My book, "World Cinema: Israel" (originally published in 1996) is available from Amazon on "Kindle", with an in-depth chapter comparing and analyzing internationally acclaimed Israeli films up to 2010.

Want to see some of the best films of recent years? Just scroll down to "best films" to find listings of my recommendations.


Tuesday, December 13, 2011

Tensions and Friendships between Arabs and Jews on the Big Screen at the Jerusalem Cinematheque's upcoming Jewish Film Festival

The Jewish Film Festival which opens this Saturday evening (Dec. 17) at the Jerusalem Cinematheque is featuring five different films about relations between Jews and Arabs both here in Israel and internationally.  These are not political films per se, although they do touch on some political elements, but rather, they are films about personal relationships between human beings.

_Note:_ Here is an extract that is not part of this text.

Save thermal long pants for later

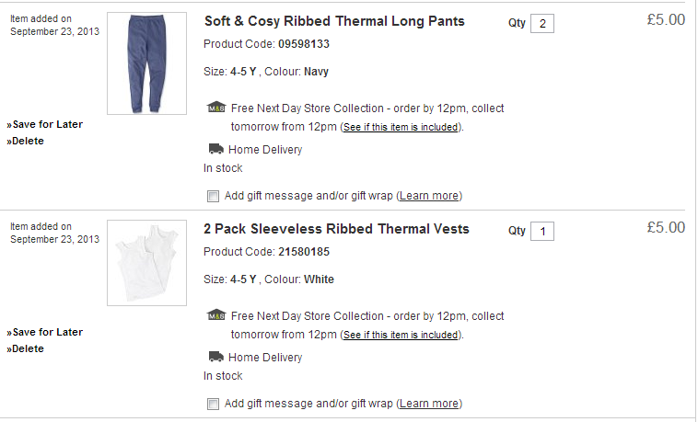pyautogui.click(x=46, y=124)
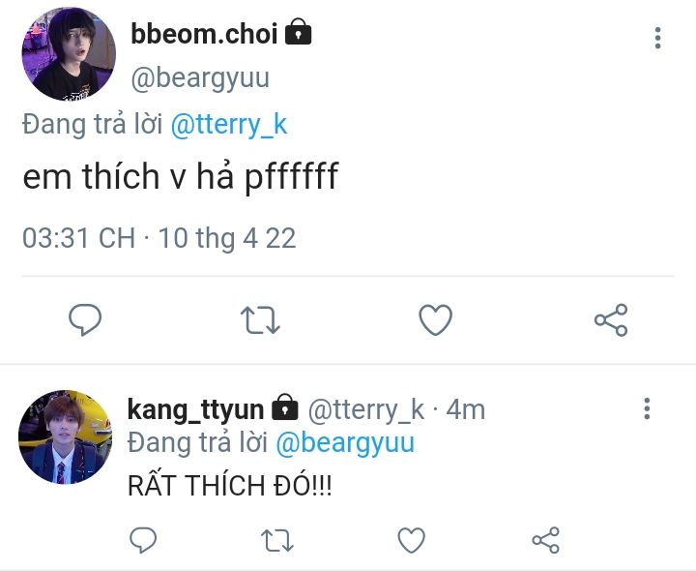Open the tweet text "em thích v hả pffffff"
Viewport: 696px width, 571px height.
(x=180, y=177)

I previewed all 5 films and have chosen to highlight the following 3 films – one drama and two documentaries. Try to catch these films at the upcoming Festival!

In the slums of Berlin
Kaddish for a Friend (Germany, 2010, directed by Leo Khasin) is a drama about a Berlin slum neighborhood where ironically Arab youth brush up against aging Russian Jews.  Ali's family has fled from a Palestinian refugee camp in Lebanon.  Living near his cousin in Berlin, he gets involved with a tough bunch of Arab kids, and together they trash the apartment of the Jewish man who lives upstairs from Ali.  To avoid deportation, Ali is forced to help clean up the old man's apartment.  A quirky and compelling story about hatred and the power of reconciliation.

Forbidden Love
Love During Wartime (Sweden, 2010, directed by Gabriella Bier) is a full-length documentary which follows the developing story of a couple who fall in love across the divide.  Osama or "Assi" is from a village in the West Bank and Jasmin is a Jewish Israeli.  She is a dancer and he is an artist – a sculptor. They can't live in Israel and the authorities hassle them in Palestine, so they must try their luck abroad.  But it isn't so easy to get work visas. The personal toll is great but they persevere, searching to find a place where they can spend their lives together.

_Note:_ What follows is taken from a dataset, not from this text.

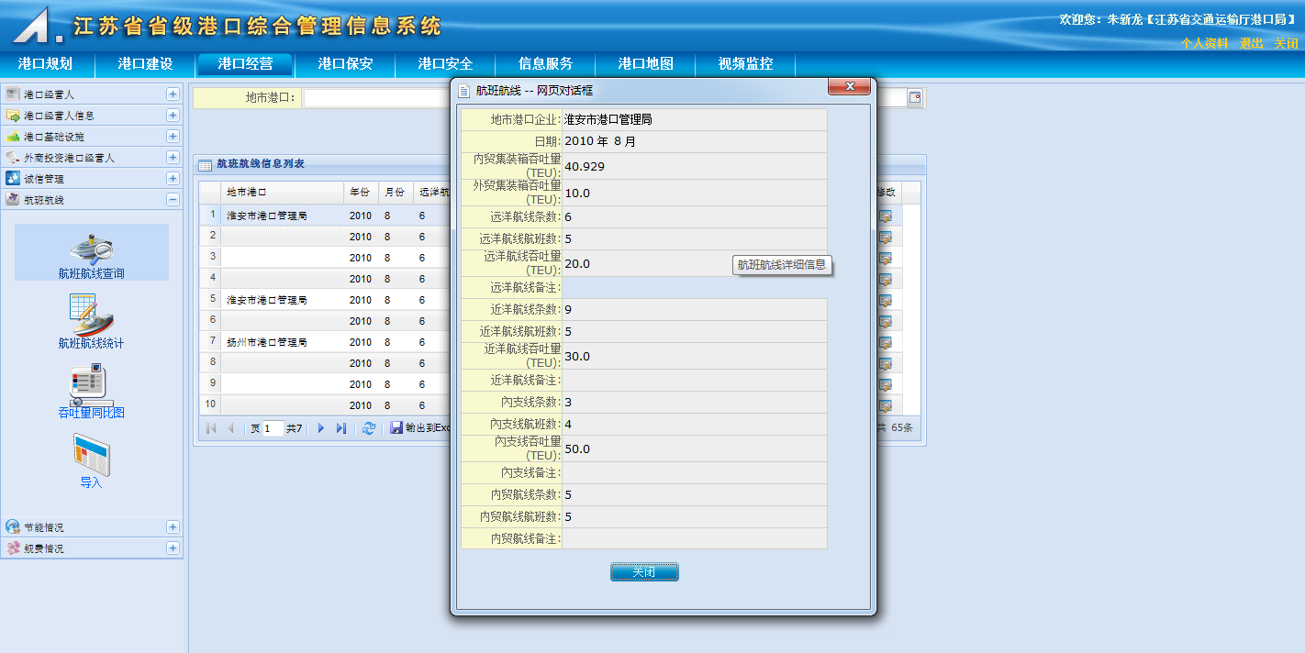Go to the next page of the list

[x=321, y=428]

Bringing Together Arab and Jewish Youth in the Galilee

In a completely different style, Circus Kids (USA, 2010, directed by Alexandra Lipsitz) is a full-length documentary about the potential of circus performance to bring together a diverse group of teenagers. Although the film is a public relations film for the amazing St. Louis Arches group (a black and white, Christian and Jewish, urban and suburban troupe), it is also a heart-warming look at their trip to Israel in 2007, to meet and perform with the Galilee Circus troupe (a mixed Jewish-Arab troupe). 


Why circus?  Circus art is a performance art, not a competitive sport. One of the St. Louis kids explains that "the circus keeps me focused and keeps me out of trouble."  Rabbi Marc Rosenstein, of the Galilee Foundation for Value Education , who hosted the group in the Galilee, explains: "Because it is multi-cultural, without words, based on trust and overcoming fear and on making people laugh."


The film includes the tensions that build, the heartwarming friendships that are formed, and multiple circus acts that are performed!  The two troupes perform together at the Jerusalem International YMCA, where I hosted them when I was the director of coexistence programs.  It was a memorable performance – because the acts were stupendous and also because of the message!